Exercise directions: Every line from the start of the entries up to and including the one bearing "Given: Open the Challenges section" must be printed verbatim, without the pictures.

Saved data entries:
- - -

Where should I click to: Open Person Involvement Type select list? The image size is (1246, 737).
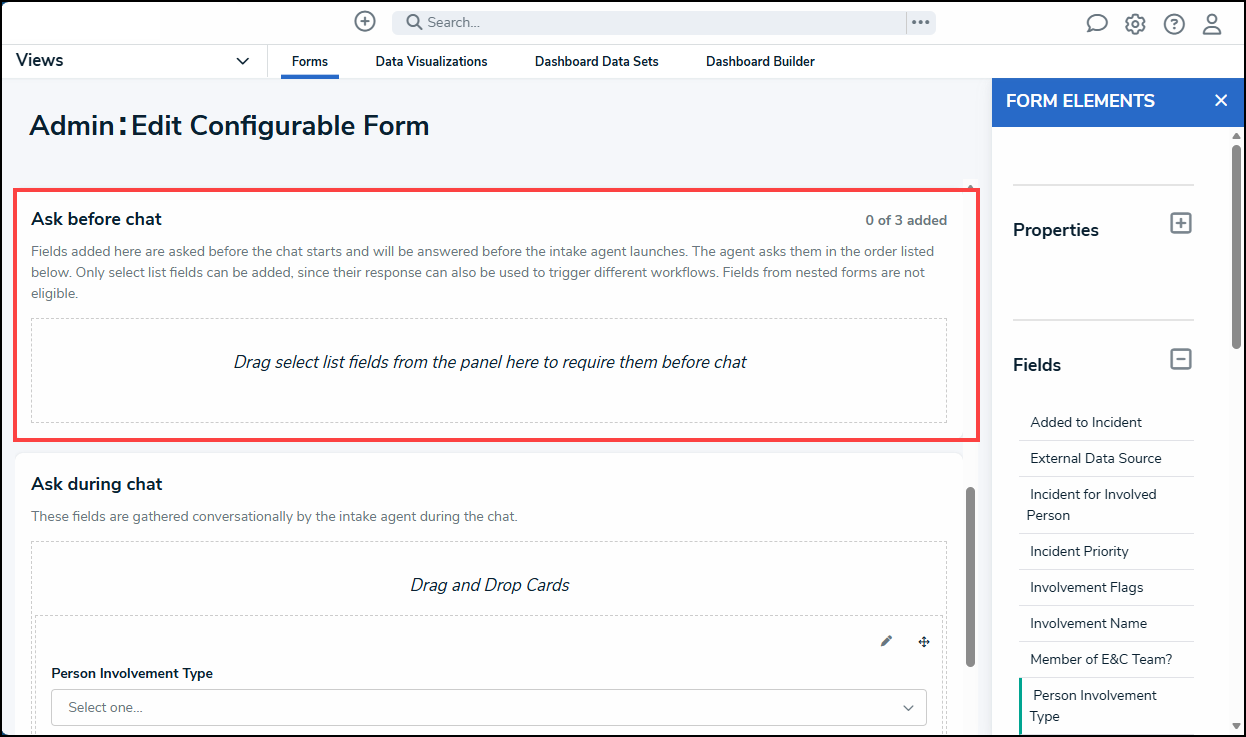[489, 707]
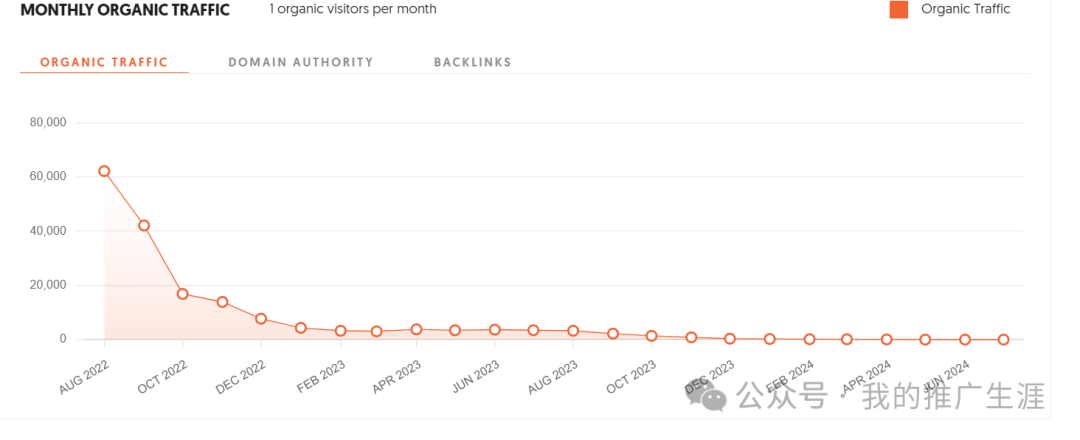Screen dimensions: 1080x440
Task: Click the OCT 2022 data point
Action: (x=183, y=294)
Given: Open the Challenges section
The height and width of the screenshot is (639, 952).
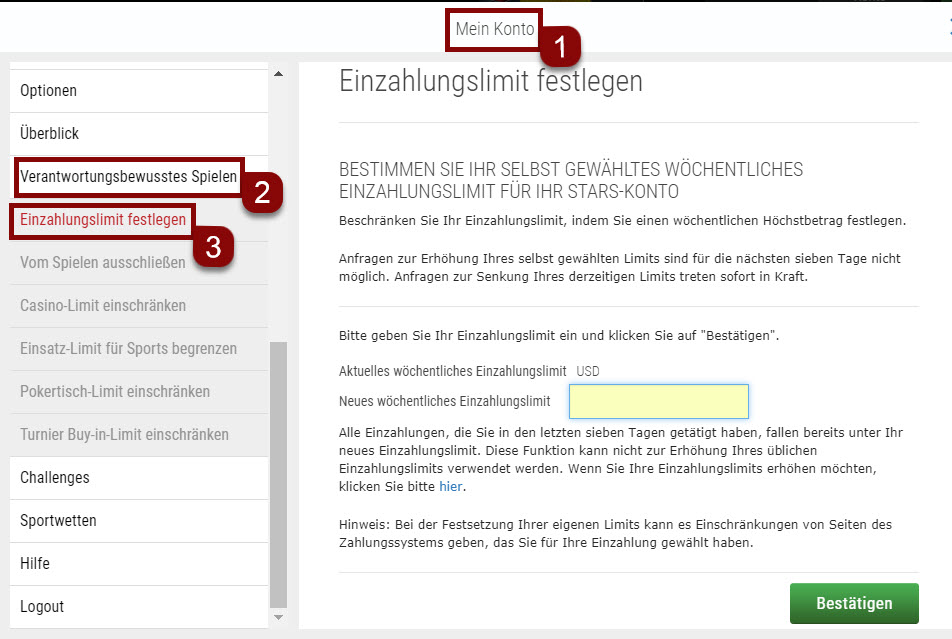Looking at the screenshot, I should point(54,477).
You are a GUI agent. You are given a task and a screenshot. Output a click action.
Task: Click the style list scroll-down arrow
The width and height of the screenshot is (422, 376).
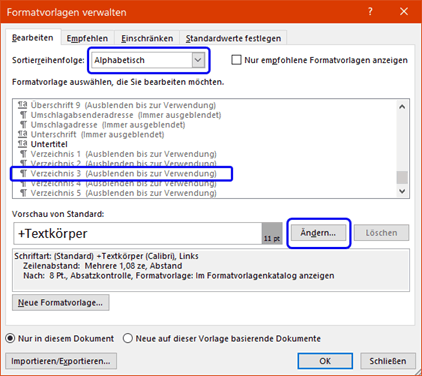coord(402,191)
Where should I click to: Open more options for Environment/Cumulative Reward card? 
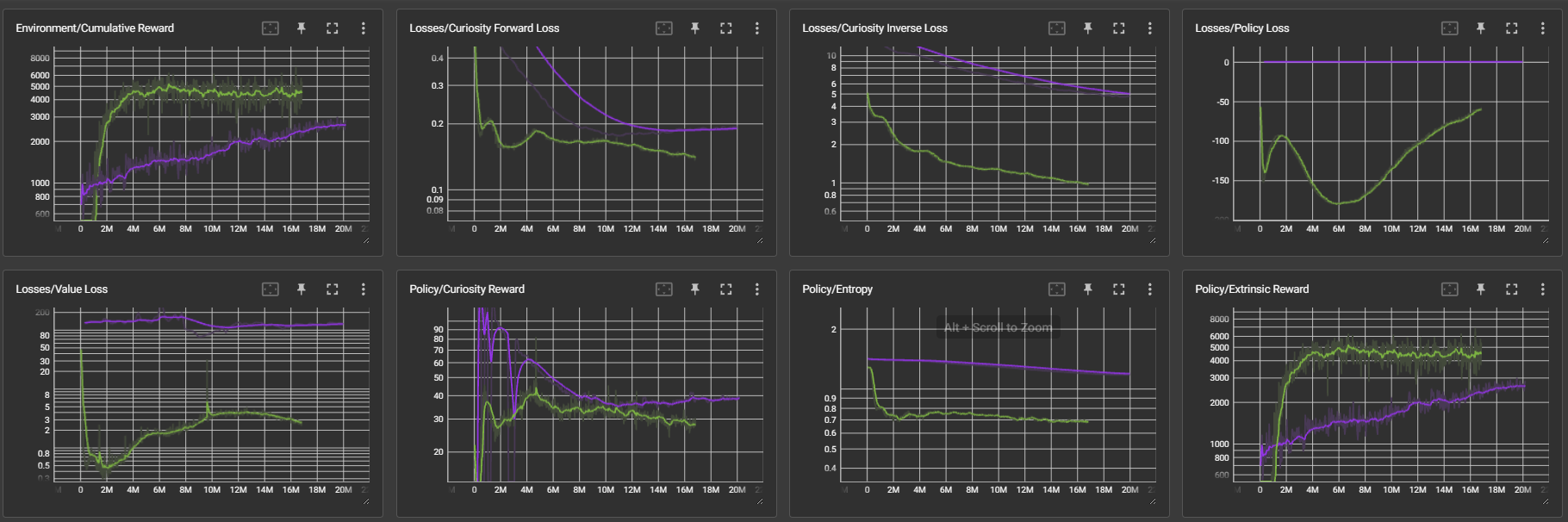pyautogui.click(x=364, y=28)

- - -

Finished task:
Where should I click to: Open Person Involvement Type select list? The image size is (1246, 737).
[489, 707]
Screen dimensions: 1080x440
Task: Click the OCT 2022 data point
Action: (x=183, y=294)
Given: Open the Challenges section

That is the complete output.